We remain best friends till date...
Yet I wanna send this message to her.
Babe,
if u ever read this,
please remember:
"तू सिर्फ़ तसव्वुर ही नही
हकीकत है मेरी
तू सिर्फ़ ज़फर ही नही
ताक़त है मेरी
तू सिर्फ़ सर्वात ही नही
लियाक़त है मेरी
तू सिर्फ़ इल्म ही नही
हिजाकात है मेरी"
I love you
Now and for ever

Wednesday, February 25, 2009

Love???

"Love is the silent language of the heart."
Love....whats love???
So often we say that we love without even knowing whether its an infatuation or a feeling raised due to loneliness. The strange matter of fact is that as most teens think that love is a feeling that u get in your heart when u see a girl and fall for her beauty, its not true. that feeling is not love, but lust. people rarely look on the inner soul first, and rarely do they realize that if love is skin deep it aint gonna last. love isnt a passing feeling, its a bond, it take a lot of time to form it, and it is so strong that when it finally develops as love, its no longer a feeling, it becomes an emotion, an emotion so attached to the heart that even when the heart stops beating and even when thers no life left in the body, the souls are still in love, it may sound a bit abstract and poetic but its true,
it only hurts when theres immature love and theres a breakup following it. it takes a lot of effort and courage to come out of it, i have been through it, and one of my very close friends too, i recovered with the help of my family and friends, but he isolated himself from all of us and went to the road of corruption and crime, it took us a lot to bring him back to normal and to rid him of his addictions.
as for me,
" प्यार करके भुलाना आया हमे|
किसी के दिल को मनाना आया हमे|
किसी से तड़पना तो सीख लिया|
पर किसी को तडपाना आया हमे|"

An awakening

"Love does not consist in gazing at each other but in looking together in the same direction"

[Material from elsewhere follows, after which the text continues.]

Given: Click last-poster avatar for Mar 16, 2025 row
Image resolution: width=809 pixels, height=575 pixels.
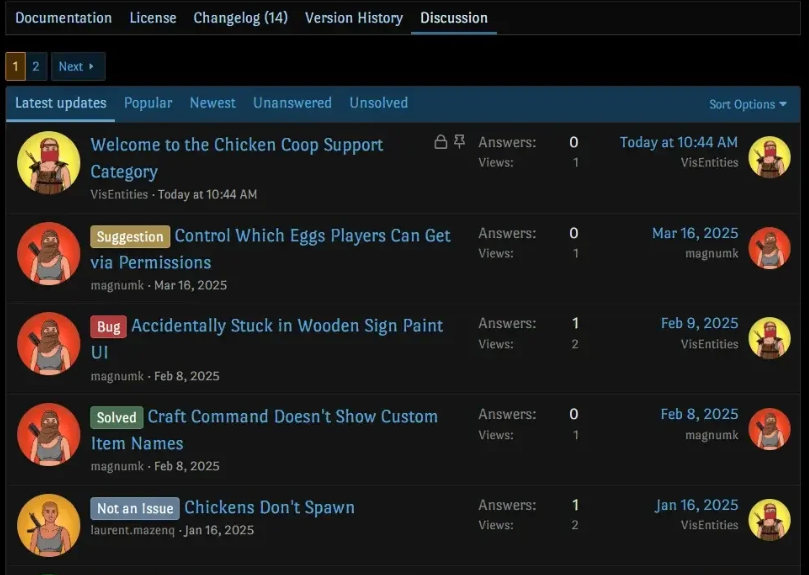Looking at the screenshot, I should 769,248.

The best thing that can happen to a guy in his teens is love. The worst thing that can happen is also love. People have so often approached me and asked that how do i manage to be a Chick magnet all the time? why do all the girls want to be with me? why do they like my company? whats my secret mantra?...
It gets in the head sometimes. absolutely hate it when people talk shit about girls, i remember a sentence once said by a teacher to a boy in my class, "मेरी बहन दूसरों की बहन, दूसरों की बहन मेरीआइटम|"
Cheap as it may sound, but that's how guy behave isn't it?
For most men women are nothing but toys, toys used for pleasure. for once if a man could realize what a woman has to go through every single day of her life, how she has to cope up with this male dominated world,how she has to accept herself as a weakling even if she isn't, why don't men realize that there more to women than body. women are not sex toys, women are a Divine creation of god, they bear the presence of god within then because as the god created this universe, women create life on this planet full of ungrateful males.